» **PASSAGE SHOWN**
────────────────────────────────────────

23

Faster Dijkstra Search on Uniform Cost Grids

Nathan R. Sturtevant and Steve Rabin

23.1  Introduction

Dijkstra search is commonly used for single-source shortest path computations, which can provide valuable information about distances between states for many purposes in games, such as heuristics (Rabin and Sturtevant 2013), influence maps, or other analysis. In this chapter, we describe how we borrowed recent ideas from Jump Point Search (JPS) (Harabor and Grastien 2011) to significantly speed up Dijkstra search on uniform cost grids. We call this new algorithm Canonical Dijkstra. Although the algorithm has been described before (Sturtevant and Rabin 2016), this chapter provides more detail and examples of how the algorithms work in practice. This is just one example of how the ideas of JPS can be applied more broadly; we hope this will become a valuable part of your library of approaches. Note that the chapter does assume that the reader is familiar with how A* works.

23.2  Decomposing Jump Point Search

As Canonical Dijkstra builds on the ideas of JPS, we will describe the key ideas from JPS first. JPS has been described elsewhere in this book series (Rabin and Silva 2015). We describe it here in a slightly different manner (following Sturtevant and Rabin 2016) that will greatly simplify our presentation of Canonical Dijkstra.

23.2.1  Canonical Ordering of Paths

One of the problems with search on grids is that there are many duplicate paths between states. While A* will find these duplicates and avoid putting duplicates on the open list, it is costly to do so, because we still generate all of these states during the search and must look them up to detect that they are duplicates. It would be better if we could never generate the duplicates in the first place.

We can do this in two steps. In the first step, we generate a basic canonical ordering. A canonical ordering is a way of choosing which optimal path we prefer among all possible optimal paths. In Figure 23.1, we show a small map that has three possible optimal paths between the start and the goal. We define the canonical path as the path that has all diagonal moves before cardinal moves. It is more efficient to only generate the canonical path(s) and never generate any other paths.

We can generate states according to the canonical ordering directly (without comparing optimal paths) by limiting the successors of each state according to the parent. If the current state was reached by a diagonal action, then we allow three legal moves from the child: (1) the same diagonal action that was used to reach the state and (2 and 3) the two cardinal components of the same diagonal action. If a cardinal action (N/S/E/W) was used to reach a state, the only legal move is to move in the same direction. In the canonical ordering, we always take diagonal actions before cardinal actions, so once a cardinal action is part of a path, all remaining actions must also be cardinal actions.

We illustrate this in part (a) on the left of Figure 23.2, where the start state is marked with an “S” and lines label the canonical paths. Each state that is reached is reached optimally by a single path, and no duplicates will be generated. But, we also notice that not all states in the map are reached. In particular, there are obstacles that block some canonical paths. Luckily, we can fix this problem when generating the canonical ordering.

────────────────────────────────────────

» **TASK OBJECTIVE**
Could you carry on the chapter about faster Dijkstra search on uniform cost grids, picking up right after its final sentence above?

» **DATA SUPPLIED**

────────────────────────────────────────

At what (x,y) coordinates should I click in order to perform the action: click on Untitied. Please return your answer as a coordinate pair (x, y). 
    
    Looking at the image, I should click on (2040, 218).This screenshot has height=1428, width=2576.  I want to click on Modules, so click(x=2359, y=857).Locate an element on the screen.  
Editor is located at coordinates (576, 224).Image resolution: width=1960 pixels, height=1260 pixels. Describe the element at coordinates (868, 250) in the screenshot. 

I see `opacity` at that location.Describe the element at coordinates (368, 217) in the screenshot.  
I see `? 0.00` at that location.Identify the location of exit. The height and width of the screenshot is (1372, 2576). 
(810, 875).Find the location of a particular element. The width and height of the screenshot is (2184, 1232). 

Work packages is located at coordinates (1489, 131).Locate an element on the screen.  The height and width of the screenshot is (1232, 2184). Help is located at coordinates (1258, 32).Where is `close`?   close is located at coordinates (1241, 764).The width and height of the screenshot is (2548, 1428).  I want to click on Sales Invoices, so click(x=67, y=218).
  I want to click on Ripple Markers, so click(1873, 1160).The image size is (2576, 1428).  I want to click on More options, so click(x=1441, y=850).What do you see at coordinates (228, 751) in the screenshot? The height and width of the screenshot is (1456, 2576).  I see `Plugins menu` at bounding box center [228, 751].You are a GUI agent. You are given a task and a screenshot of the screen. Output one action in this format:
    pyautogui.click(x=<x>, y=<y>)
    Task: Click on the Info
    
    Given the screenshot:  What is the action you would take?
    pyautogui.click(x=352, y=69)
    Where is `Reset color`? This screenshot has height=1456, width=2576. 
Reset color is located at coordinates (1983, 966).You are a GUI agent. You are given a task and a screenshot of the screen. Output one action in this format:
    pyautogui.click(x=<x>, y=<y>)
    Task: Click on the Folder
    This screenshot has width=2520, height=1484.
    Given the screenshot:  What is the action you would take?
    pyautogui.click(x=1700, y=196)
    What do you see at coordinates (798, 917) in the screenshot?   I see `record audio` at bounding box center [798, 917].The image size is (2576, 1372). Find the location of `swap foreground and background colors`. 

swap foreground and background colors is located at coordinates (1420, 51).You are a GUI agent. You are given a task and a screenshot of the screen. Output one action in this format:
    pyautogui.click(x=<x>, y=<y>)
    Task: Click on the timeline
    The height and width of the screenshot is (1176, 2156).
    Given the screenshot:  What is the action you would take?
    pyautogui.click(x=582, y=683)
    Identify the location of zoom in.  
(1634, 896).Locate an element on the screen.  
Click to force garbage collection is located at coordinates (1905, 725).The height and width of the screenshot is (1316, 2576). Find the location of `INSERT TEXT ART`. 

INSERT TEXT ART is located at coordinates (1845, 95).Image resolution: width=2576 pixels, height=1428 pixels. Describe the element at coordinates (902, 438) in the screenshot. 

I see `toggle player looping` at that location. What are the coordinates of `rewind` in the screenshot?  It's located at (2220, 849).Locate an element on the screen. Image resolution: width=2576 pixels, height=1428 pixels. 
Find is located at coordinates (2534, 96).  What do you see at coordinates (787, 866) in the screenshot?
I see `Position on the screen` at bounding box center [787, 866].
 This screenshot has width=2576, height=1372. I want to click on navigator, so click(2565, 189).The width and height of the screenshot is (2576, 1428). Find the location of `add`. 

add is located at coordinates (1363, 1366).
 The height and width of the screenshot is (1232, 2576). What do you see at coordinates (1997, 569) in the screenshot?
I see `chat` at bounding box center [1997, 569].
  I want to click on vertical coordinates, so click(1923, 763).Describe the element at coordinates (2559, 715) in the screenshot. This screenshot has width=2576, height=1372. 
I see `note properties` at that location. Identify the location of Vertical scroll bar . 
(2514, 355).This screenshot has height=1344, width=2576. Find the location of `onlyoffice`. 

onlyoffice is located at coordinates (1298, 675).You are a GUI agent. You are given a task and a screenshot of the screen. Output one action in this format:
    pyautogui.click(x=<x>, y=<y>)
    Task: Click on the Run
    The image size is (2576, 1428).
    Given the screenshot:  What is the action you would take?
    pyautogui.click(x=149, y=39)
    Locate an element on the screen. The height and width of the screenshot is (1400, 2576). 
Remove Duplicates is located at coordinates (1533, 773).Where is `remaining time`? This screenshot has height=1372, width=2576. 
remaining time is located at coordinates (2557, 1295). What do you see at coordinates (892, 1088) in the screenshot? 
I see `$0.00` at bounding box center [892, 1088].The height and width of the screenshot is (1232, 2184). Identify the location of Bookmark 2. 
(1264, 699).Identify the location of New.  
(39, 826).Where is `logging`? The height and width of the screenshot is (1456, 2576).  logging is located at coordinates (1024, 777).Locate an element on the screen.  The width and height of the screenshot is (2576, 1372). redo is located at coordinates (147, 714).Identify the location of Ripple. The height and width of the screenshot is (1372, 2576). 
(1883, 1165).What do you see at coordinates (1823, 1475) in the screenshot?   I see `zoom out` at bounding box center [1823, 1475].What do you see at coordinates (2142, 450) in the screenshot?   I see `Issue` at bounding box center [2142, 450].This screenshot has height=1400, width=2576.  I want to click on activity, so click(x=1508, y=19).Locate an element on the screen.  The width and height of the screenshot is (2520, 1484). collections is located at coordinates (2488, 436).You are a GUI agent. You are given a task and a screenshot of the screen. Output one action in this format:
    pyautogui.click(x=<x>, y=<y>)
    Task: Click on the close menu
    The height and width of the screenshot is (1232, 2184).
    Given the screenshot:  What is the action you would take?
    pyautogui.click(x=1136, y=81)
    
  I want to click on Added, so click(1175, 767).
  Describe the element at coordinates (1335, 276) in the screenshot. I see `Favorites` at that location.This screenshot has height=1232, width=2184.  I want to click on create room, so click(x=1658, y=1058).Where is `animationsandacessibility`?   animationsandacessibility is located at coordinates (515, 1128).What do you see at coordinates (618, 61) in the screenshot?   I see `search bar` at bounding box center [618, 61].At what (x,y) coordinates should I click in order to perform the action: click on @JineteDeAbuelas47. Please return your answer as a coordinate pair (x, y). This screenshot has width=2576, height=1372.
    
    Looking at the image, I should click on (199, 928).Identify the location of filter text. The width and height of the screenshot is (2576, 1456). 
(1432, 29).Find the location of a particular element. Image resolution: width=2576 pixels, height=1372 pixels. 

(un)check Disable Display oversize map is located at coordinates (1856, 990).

────────────────────────────────────────

» **OUTPUT**
Suppose the search is currently moving north. Normally the search would continue north until an obstacle was reached and then would stop. But now, we need to do one additional check. If the search passes on obstacle to the east, which then ends, it knows that the basic canonical ordering will not reach this state. So, we need to reset the canonical ordering to allow it to reach states that are blocked by obstacles. We illustrate this in part (b) on the right of Figure 23.2. The black dots are the places where the canonical ordering was restarted (once again allowing diagonal moves) after passing obstacles. These dots are called jump points.

Image

Figure 23.1
The canonical path (top) has diagonal actions before cardinal actions, unlike the noncanonical paths (in gray).

Image

Figure 23.2
(a) The basic canonical ordering starting from the state marked S. (b) The full canonical ordering, including jump points (black circles).

Using jump points guarantees that every state in the map will be reached. While the number of duplicate paths is greatly reduced, because we only generate successors along the black lines, there still can be duplicates such as the one jump point in gray. This jump point can be reached from two different directions. Search is needed to resolve the optimal path lengths in this region of the map.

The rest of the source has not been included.